Neue Analyse beschreibt Chancen für Ingenieur*innen mit ausländischer Qualifikation

Ob Daniel Düsentrieb, der schusselige Erfinder aus Entenhausen, der den legendären Wahlspruch der Ingenieur*innen geprägt hat, mit seinem ausländischen Abschluss wohl problemlos eine qualifikationsadäquate Beschäftigung in Deutschland gefunden hätte? Angesichts des Fachkräftemangels und der vielen offenen Stellen in MINT-Berufen mag es einfach erscheinen, als qualifizierte Fachkraft eine Beschäftigung in der Ingenieurbranche zu finden. Doch wie stehen die Chancen für Ingenieur*innen mit ausländischer Qualifikation tatsächlich? In der Situationsanalyse „Berufliche Anerkennung von Ingenieur*innen mit einer im Ausland erworbenen Berufsqualifikation“ der am Forschungsinstitut Betriebliche Bildung (f-bb) ansässigen IQ Fachstelle Beratung und Qualifizierung wurde dieser Frage auf den Grund gegangen.

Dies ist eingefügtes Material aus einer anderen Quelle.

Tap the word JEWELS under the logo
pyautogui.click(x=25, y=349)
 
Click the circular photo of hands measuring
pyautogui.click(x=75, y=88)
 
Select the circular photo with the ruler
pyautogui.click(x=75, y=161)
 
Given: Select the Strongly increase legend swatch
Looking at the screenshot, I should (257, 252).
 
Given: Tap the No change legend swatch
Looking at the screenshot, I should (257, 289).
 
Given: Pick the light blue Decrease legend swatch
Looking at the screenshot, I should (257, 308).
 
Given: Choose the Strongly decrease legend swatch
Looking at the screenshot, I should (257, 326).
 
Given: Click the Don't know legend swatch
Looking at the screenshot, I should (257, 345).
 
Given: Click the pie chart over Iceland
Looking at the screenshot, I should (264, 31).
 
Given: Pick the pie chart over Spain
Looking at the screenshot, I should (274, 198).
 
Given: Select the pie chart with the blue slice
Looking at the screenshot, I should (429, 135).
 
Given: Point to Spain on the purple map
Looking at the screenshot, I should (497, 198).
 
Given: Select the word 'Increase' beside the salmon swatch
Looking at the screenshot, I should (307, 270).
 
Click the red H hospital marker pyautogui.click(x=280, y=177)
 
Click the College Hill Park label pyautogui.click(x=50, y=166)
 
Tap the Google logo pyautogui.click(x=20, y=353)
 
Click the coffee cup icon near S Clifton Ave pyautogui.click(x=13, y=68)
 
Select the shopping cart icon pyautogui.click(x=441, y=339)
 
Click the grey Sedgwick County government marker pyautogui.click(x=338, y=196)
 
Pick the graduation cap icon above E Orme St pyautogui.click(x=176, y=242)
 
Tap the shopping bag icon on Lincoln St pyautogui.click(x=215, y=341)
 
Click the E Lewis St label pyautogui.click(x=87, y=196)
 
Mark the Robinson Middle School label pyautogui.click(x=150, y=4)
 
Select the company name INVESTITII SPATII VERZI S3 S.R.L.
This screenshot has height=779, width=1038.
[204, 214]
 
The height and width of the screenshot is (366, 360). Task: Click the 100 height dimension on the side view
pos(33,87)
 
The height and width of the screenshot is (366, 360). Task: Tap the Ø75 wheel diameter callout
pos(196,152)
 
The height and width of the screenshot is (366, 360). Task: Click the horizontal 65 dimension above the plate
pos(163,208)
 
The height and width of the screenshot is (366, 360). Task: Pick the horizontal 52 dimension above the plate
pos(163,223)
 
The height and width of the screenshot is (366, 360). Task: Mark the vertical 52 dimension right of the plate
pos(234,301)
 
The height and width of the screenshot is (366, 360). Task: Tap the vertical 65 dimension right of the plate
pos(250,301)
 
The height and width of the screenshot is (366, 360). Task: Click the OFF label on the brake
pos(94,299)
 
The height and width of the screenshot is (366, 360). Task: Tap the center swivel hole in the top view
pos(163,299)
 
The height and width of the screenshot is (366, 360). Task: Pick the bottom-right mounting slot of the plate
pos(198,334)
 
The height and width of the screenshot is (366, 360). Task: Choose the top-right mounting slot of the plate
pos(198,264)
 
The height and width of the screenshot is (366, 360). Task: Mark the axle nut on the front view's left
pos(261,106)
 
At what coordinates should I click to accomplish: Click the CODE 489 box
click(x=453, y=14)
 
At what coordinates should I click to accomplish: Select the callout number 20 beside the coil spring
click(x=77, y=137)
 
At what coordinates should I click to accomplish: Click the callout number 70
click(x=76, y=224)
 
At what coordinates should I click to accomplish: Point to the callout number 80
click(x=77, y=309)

Zwischen 2019 und 2021 war „Ingenieur*in“ in der IQ Anerkennungs- und Qualifizierungsberatung Platz 2 der häufigsten Referenzberufe. Das überrascht, da für die Aufnahme einer sozialversicherungspflichtigen Beschäftigung im Ingenieurbereich die formale Berufsanerkennung im Normalfall nicht nötig ist. Ingenieur*innen können sich also direkt mit ihrem ausländischen Zeugnis auf eine Stelle bewerben. Ergänzend kann eine Zeugnisbewertung der Zentralstelle für ausländisches Bildungswesen (ZAB) hilfreich sein, die die beruflichen Verwendungsmöglichkeiten der Qualifikation für deutsche Arbeitgeber*innen transparent macht.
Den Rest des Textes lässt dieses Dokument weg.